Don’t hold up the flight
“Nothing’s worse than cruising down that seemingly empty jetway, only to be brought up short by a logjam of 50 people and have to stand around, waiting for people to finish stuffing their oversized carry-on in the overhead compartment,” says Kathryn Morrical, who works for a software company in Silver Spring, Md. How true. You may get to your seat with time to spare, but there are no extra points for winning that race. It’s only when everyone else is seated that the plane can be cleared for takeoff. How do you avoid the jam? Stow your luggage quickly and get out of the aisle immediately so that others can pass you.

Mind your manners
For example, don’t put your luggage in the bin above someone else’s seat. That’s an old trick used by in-the-know passengers on back-to-front boarding airlines. (If you store your bag in the front of the plane, you’re guaranteed a spot for your luggage.) In my experience, most of the altercations between passengers and crewmembers involve luggage disputes during boarding. Debra O’Bryan, a medical claims auditor from Chicago, suggests a little courtesy might cause fewer delays. O’Bryan often travels with a cane, and is “knocked into, shoved, and bypassed rudely” by elite flyers when she tries to preboard. “They are so gimme-gimme rude,” she adds. If they backed off a little, the boarding process might become more orderly — if not faster.

Better yet, bring nothing (or close to it)
Why travel light when you can travel luggage-free? Impossible? No. Today’s laptop computers fit in manila envelopes. Smart travelers ship their luggage directly to their destination. And how quickly we forget the liquid scare from a few summers ago, when carry-ons were banned. “It was absolutely proven that carry-on luggage is the single biggest inhibitor of efficient boarding,” remembers Robert Wing, a software consultant from Penfield, N.Y. “The planes that I was on during that time period, both large and small, boarded in literally half the normal time.” I’ve pondered the elimination of carry-on luggage in the past but Wing doesn’t think an extended ban on carry-ons has a prayer. And I agree with him. Still, you can downsize your carry-ons so that you don’t slow down the process.

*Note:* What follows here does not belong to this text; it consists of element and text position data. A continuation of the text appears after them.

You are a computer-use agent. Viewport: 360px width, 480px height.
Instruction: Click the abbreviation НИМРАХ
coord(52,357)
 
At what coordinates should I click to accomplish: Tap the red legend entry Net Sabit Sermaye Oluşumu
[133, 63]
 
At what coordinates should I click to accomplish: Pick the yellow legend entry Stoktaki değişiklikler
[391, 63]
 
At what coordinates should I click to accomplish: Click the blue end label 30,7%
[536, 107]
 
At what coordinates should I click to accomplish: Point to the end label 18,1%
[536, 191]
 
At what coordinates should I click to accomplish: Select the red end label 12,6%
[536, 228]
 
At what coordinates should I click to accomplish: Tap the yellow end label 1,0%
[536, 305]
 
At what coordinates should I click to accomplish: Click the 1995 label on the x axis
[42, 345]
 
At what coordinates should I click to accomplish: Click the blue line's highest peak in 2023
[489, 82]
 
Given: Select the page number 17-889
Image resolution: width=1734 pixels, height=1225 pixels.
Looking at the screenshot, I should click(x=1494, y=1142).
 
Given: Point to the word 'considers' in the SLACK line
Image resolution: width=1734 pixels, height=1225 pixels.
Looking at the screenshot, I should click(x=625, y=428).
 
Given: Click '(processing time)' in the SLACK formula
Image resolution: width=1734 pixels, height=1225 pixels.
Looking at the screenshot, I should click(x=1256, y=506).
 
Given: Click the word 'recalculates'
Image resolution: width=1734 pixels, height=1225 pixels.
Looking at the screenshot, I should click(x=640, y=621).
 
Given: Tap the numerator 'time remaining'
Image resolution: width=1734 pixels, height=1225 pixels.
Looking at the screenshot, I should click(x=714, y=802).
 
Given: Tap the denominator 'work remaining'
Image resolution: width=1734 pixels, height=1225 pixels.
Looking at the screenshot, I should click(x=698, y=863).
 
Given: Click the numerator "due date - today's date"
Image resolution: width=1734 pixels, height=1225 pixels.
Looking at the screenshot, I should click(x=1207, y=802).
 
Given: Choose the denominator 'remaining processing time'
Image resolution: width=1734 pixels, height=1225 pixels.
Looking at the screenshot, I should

Boarding the plane faster is not difficult. Just downsize your luggage, don’t be the last person in line, be considerate of other passengers, and you’ll overcome the bumbling ways in which airlines insist on boarding their flights.

And make no mistake, ultimately it’s up to the airlines to find a boarding system that works instead of making excuses for the schedules they can’t keep or making a select few passengers feel special.

Brian Cohen, a senior information technology specialist based in Costa Mesa, Calif., says airlines need to reform their boarding procedures by strictly controlling which group boards the plane, practicing better crowd control, enforcing carry-on limits and, darn it, at least pretending they care. He told me he’s tired of apathetic gate agents that allow chaos in the boarding area, and understands they think it’s acceptable behavior because they’re “underpaid and mistreated.”

“But as long as they continue to cash their paychecks,” he adds, “I will never accept that as an excuse for not doing their jobs.”